#### Extracted records:
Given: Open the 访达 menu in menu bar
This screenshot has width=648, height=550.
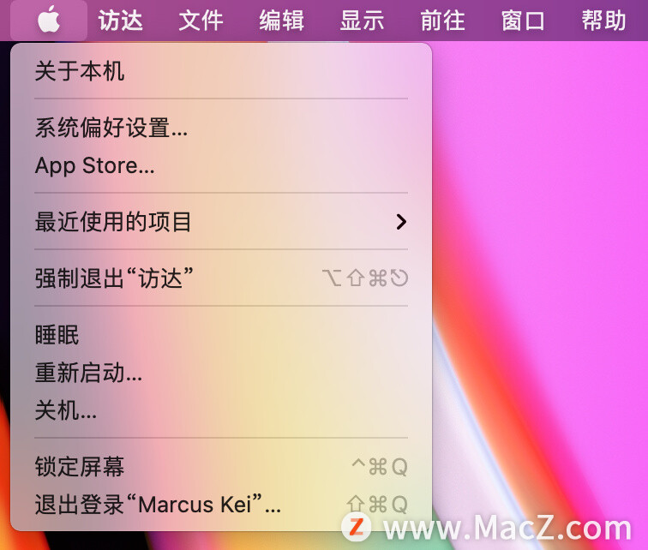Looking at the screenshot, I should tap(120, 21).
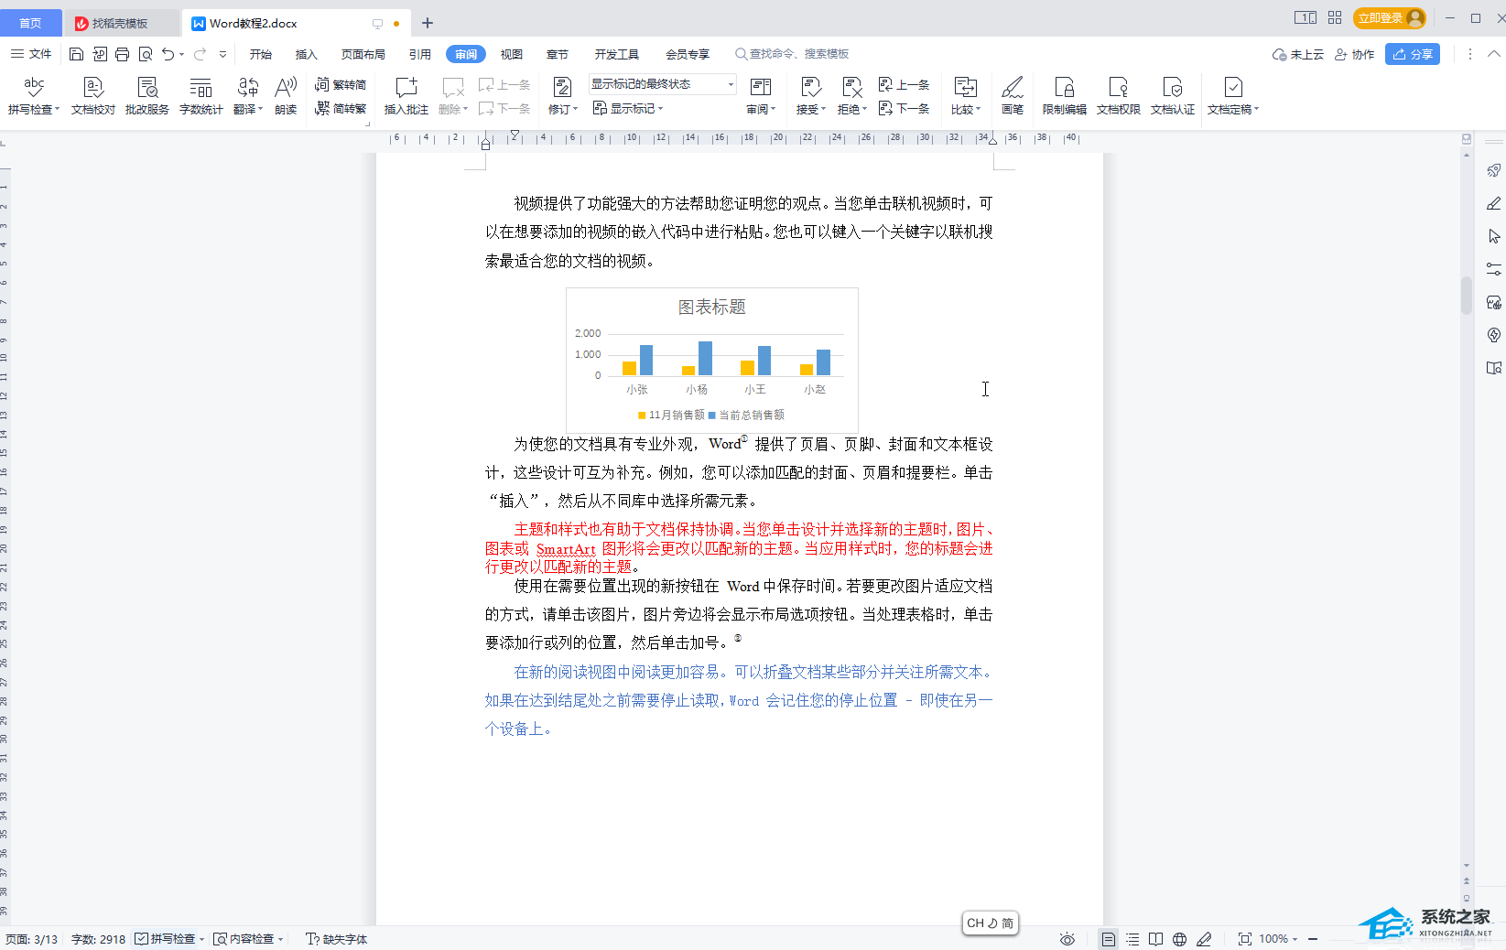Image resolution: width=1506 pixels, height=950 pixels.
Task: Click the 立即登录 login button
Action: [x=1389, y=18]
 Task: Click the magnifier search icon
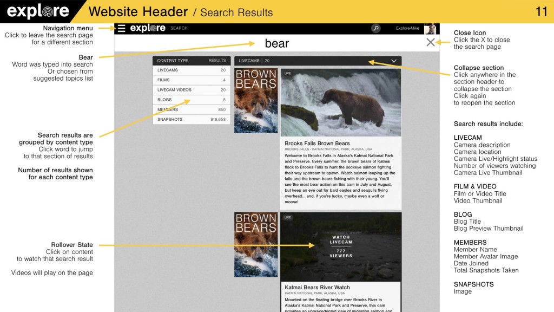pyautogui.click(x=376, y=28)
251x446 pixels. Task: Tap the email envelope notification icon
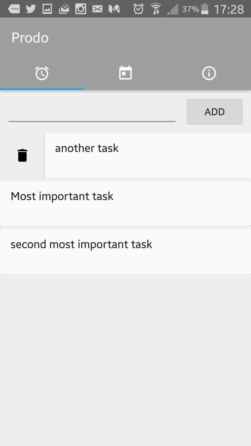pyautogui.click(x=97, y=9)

#### The problem:
Output, word for word, the full listing above, with no pictures.

#### Result of the exercise:
Given: Open the 访达 menu in menu bar
This screenshot has width=648, height=550.
Looking at the screenshot, I should tap(120, 21).
Image resolution: width=1506 pixels, height=950 pixels.
Task: Click the 立即登录 login button
Action: [x=1389, y=18]
 Task: Click the magnifier search icon
pyautogui.click(x=376, y=28)
251x446 pixels. Task: Tap the email envelope notification icon
pyautogui.click(x=97, y=9)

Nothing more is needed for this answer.